No wonder Roy Williams sounds more forlorn than Dr. Laura's next caller. No wonder he looks like some bully just swiped his lunch money.
This is Williams' 32nd season coaching college basketball, and never has he endured so many defeats in so little time. Never has he lost by such startling margins.
Tonight, North Carolina renews the game's pre-eminent rivalry when it hosts eighth-ranked Duke before a national-television audience. The defending national champion Tar Heels are accustomed to center stage, but not for this reason.
They enter tonight's contest at 13-10 overall, 2-6 in the ACC. They've lost six of their last seven and sit 10th in the conference standings, a half-game ahead of last-place Miami and North Carolina State.
Yes, North Carolina lost its four top players from last season, including point guard Ty Lawson, the ACC Player of the Year, and forward Tyler Hansbrough, the conference's career scoring leader.
And sure, injuries this season have limited guards Larry Drew II and Marcus Ginyard, as well as forward Tyler Zeller.
But come on. We're talking about North Carolina, where the roster teems with high school All-Americans and where the coach has two national championships, seven Final Fours, one Hall of Fame bust and zero losing seasons on his résumé.
It's just a matter of time, right, before the Tar Heels snap out of it. Just a matter of time before Ed Davis and Deon Thompson dominate the interior, Ginyard regains his defensive form, and freshman Dexter Strickland emerges as the next Lawson.
Well, maybe not.
On Super Bowl Sunday, North Carolina was worse than Indianapolis' pass defense, losing 92-71 at Maryland, the Tar Heels' most lopsided defeat in Williams' seven years as head coach, their sixth by 13 or more points this season.
North Carolina appears confused on offense and incapable on defense. The Tar Heels are last among ACC teams in scoring defense, and their 46.9-percent shooting would rank as the program's fourth-lowest in the last 40 years.
Williams said he can't eat or sleep and is filled with self-doubt, afflictions most coaches know all too well. Not Roy.
In his 10 seasons as an assistant to Dean Smith, North Carolina never finished worse than 21-8 or 9-5 in the ACC.
The lowest of Williams' 15 seasons as Kansas' head coach was the first, 1988-89, when the Jayhawks went 19-12, 6-8 in the Big Eight. A year later, they were 30-5.
The worst of his first six seasons back at North Carolina was the first, 2003-04, when the Tar Heels went 19-11, 8-8 in the ACC. A year later, they were national champions.
"The joys you have aren't nearly as high as the lows," Williams said.
And this season has not been devoid of joys. North Carolina defeated Ohio State, before Buckeyes star Evan Turner injured his back, and Michigan State in a reunion of last year's NCAA title game.
But an overtime loss at the College of Charleston that many of us dismissed as a charming fluke portended the future. The Tar Heels are falling to all types, and the margins are decisive — North Carolina has trailed by at least 19 points in five of its six conference defeats, including all three at home.

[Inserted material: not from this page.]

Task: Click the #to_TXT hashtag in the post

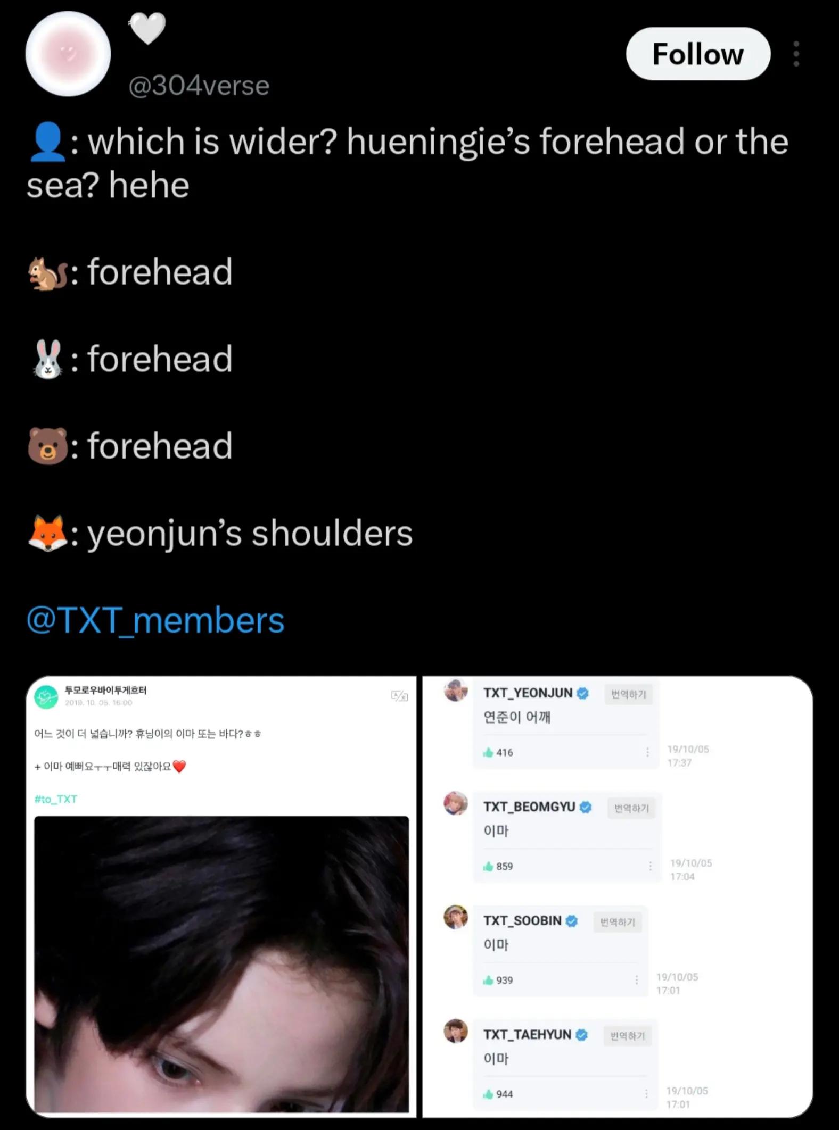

The Tar Heels were similarly overmatched in 2001-02 and 2002-03, when they suffered consecutive losing ACC records for the first time. But that decline was due, in large measure, to Matt Doherty's inept and inexperienced coaching.
North Carolina fired Doherty after the 2003 season and brought Williams home from Kansas, and no one believes that ol' Roy has suddenly lost his touch. In fact, with a recruiting class that includes the nation's No. 1 prospect, forward Harrison Barnes of Ames, Iowa, Williams and the Tar Heels figure to rebound with a vengeance next season.
The issue is this season. Can North Carolina reverse course? Can the Tar Heels salvage an NCAA tournament bid, and might that effort commence tonight with an upset of Duke?
Or is Williams, whose career winning percentage of .8039 ranks third all-time behind Clair Bee and Adolph Rupp, doomed for his first losing season?
Don't look to Williams for answers. All he has is advice.
"If you don't enjoy the good times," he said, "the bad times can just kill you."